EXERCISE DESCRIPTION: All of the entries must appear again exactly as written.

EXERCISE DATA:

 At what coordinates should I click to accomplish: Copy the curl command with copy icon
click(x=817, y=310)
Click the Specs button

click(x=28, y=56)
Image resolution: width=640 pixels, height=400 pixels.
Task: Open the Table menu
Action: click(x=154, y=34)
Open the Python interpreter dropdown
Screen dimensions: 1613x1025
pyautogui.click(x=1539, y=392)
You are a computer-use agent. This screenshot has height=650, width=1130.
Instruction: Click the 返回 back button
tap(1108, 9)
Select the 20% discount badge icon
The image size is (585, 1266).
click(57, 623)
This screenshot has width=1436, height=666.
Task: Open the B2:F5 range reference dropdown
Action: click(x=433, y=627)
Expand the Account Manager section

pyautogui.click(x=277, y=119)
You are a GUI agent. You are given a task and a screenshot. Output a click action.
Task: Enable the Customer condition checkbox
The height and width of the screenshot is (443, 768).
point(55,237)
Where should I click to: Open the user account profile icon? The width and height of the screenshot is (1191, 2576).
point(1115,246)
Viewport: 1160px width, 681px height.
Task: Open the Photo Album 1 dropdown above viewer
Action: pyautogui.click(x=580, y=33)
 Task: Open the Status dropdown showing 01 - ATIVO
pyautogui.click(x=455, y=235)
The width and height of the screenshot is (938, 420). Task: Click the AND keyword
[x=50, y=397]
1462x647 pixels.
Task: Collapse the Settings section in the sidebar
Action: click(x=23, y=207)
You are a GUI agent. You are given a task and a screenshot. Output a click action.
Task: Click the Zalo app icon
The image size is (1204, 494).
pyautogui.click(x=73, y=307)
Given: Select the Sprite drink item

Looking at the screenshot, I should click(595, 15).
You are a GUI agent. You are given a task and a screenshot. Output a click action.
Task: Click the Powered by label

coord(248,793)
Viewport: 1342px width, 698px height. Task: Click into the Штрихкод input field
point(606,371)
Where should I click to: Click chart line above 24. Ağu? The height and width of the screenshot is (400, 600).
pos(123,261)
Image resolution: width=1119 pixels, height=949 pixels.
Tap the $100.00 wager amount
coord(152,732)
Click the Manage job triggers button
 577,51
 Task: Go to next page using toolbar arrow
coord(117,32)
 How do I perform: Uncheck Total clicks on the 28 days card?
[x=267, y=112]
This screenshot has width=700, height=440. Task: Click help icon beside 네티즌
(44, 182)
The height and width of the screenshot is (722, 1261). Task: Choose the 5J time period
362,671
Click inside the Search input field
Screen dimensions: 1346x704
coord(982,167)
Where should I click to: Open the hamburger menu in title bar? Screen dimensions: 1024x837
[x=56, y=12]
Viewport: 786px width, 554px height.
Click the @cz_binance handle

RESPONSE TO THIS EXERCISE:
 At what coordinates should I click to accomplish: Copy the curl command with copy icon
click(x=817, y=310)
Click the Specs button

click(x=28, y=56)
Image resolution: width=640 pixels, height=400 pixels.
Task: Open the Table menu
Action: click(x=154, y=34)
Open the Python interpreter dropdown
Screen dimensions: 1613x1025
pyautogui.click(x=1539, y=392)
You are a computer-use agent. This screenshot has height=650, width=1130.
Instruction: Click the 返回 back button
tap(1108, 9)
Select the 20% discount badge icon
The image size is (585, 1266).
click(57, 623)
This screenshot has width=1436, height=666.
Task: Open the B2:F5 range reference dropdown
Action: click(x=433, y=627)
Expand the Account Manager section

pyautogui.click(x=277, y=119)
You are a GUI agent. You are given a task and a screenshot. Output a click action.
Task: Enable the Customer condition checkbox
The height and width of the screenshot is (443, 768).
point(55,237)
Where should I click to: Open the user account profile icon? The width and height of the screenshot is (1191, 2576).
point(1115,246)
Viewport: 1160px width, 681px height.
Task: Open the Photo Album 1 dropdown above viewer
Action: pyautogui.click(x=580, y=33)
 Task: Open the Status dropdown showing 01 - ATIVO
pyautogui.click(x=455, y=235)
The width and height of the screenshot is (938, 420). Task: Click the AND keyword
[x=50, y=397]
1462x647 pixels.
Task: Collapse the Settings section in the sidebar
Action: click(x=23, y=207)
You are a GUI agent. You are given a task and a screenshot. Output a click action.
Task: Click the Zalo app icon
The image size is (1204, 494).
pyautogui.click(x=73, y=307)
Given: Select the Sprite drink item

Looking at the screenshot, I should click(595, 15).
You are a GUI agent. You are given a task and a screenshot. Output a click action.
Task: Click the Powered by label

coord(248,793)
Viewport: 1342px width, 698px height. Task: Click into the Штрихкод input field
point(606,371)
Where should I click to: Click chart line above 24. Ağu? The height and width of the screenshot is (400, 600).
pos(123,261)
Image resolution: width=1119 pixels, height=949 pixels.
Tap the $100.00 wager amount
coord(152,732)
Click the Manage job triggers button
 577,51
 Task: Go to next page using toolbar arrow
coord(117,32)
 How do I perform: Uncheck Total clicks on the 28 days card?
[x=267, y=112]
This screenshot has width=700, height=440. Task: Click help icon beside 네티즌
(44, 182)
The height and width of the screenshot is (722, 1261). Task: Choose the 5J time period
362,671
Click inside the Search input field
Screen dimensions: 1346x704
coord(982,167)
Where should I click to: Open the hamburger menu in title bar? Screen dimensions: 1024x837
[x=56, y=12]
Viewport: 786px width, 554px height.
Click the @cz_binance handle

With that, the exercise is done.